Stored items from a collection
__________
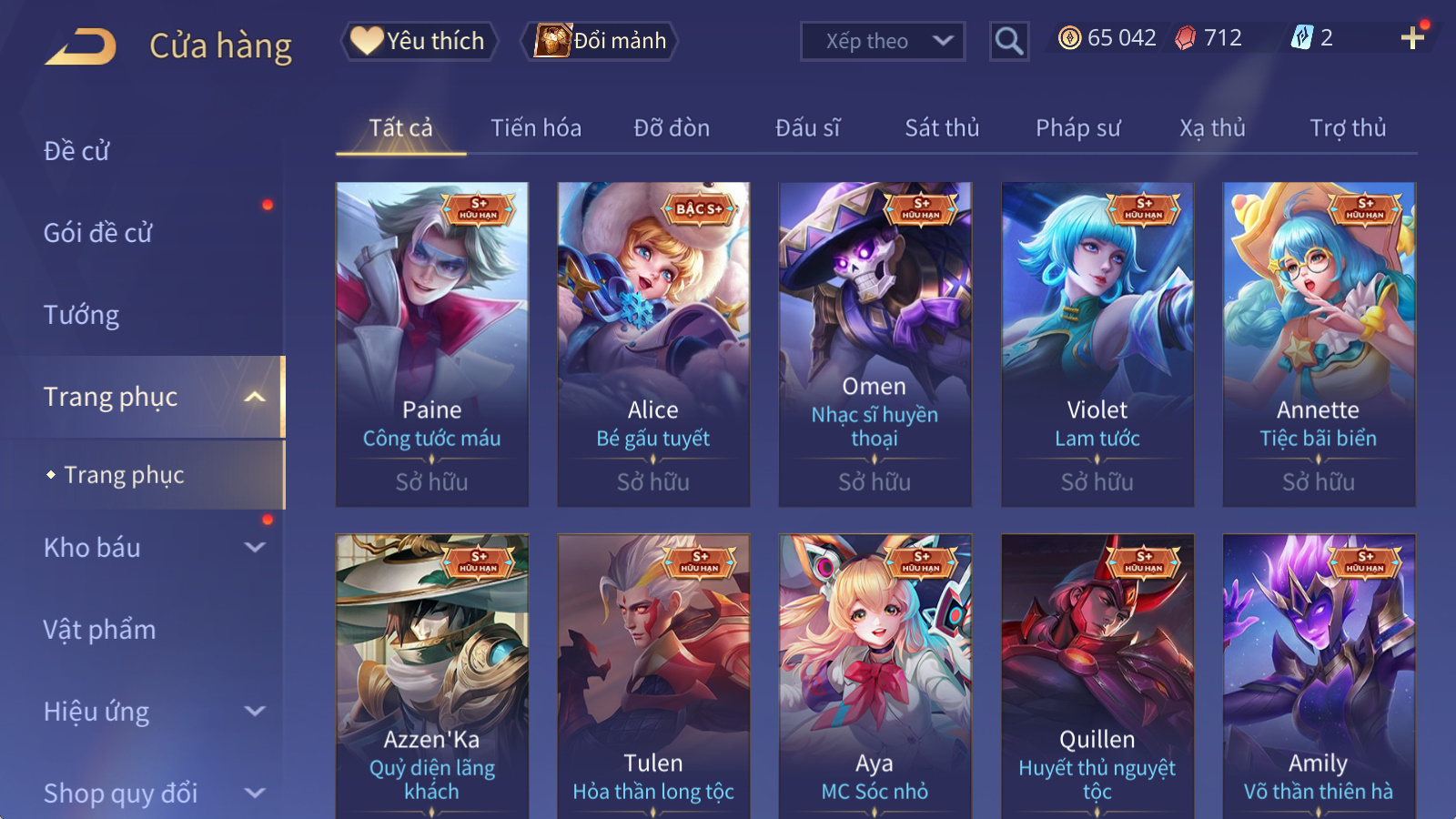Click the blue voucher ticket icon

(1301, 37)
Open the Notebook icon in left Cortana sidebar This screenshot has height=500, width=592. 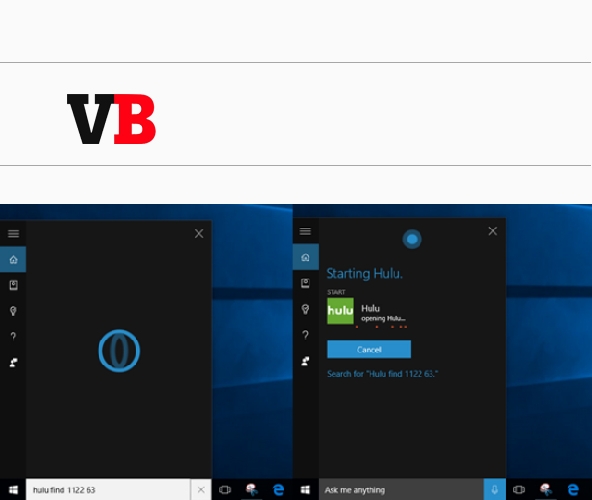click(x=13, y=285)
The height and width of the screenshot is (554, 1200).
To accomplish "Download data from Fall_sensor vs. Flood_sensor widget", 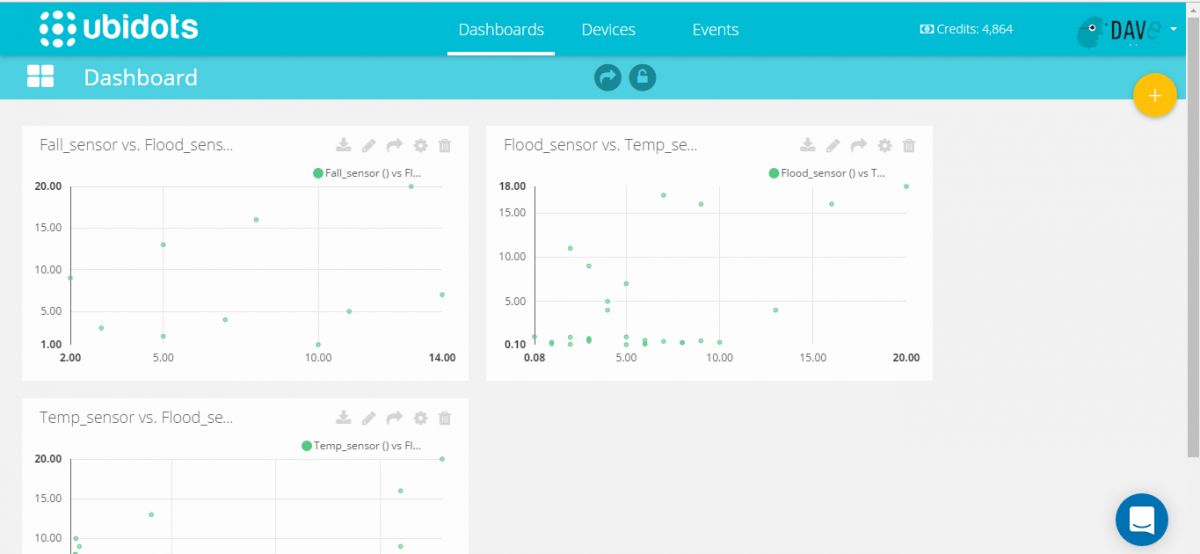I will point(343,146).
__________
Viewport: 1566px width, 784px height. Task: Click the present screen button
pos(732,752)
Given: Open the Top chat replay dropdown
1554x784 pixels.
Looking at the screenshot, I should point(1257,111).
__________
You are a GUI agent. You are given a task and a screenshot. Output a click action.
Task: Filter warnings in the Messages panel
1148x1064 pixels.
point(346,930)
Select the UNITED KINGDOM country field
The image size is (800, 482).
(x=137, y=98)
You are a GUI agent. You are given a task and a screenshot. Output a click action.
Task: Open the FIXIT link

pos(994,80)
__________
Task requirements: Reproduce only the data from the line with "Viewport: 1566px width, 784px" through the line with "Looking at the", both included, swapping "dropdown" for "menu" and leaving everything else unchanged.

Answer:
Viewport: 1566px width, 784px height. Task: Click the present screen button
pos(732,752)
Given: Open the Top chat replay menu
1554x784 pixels.
Looking at the screenshot, I should point(1257,111).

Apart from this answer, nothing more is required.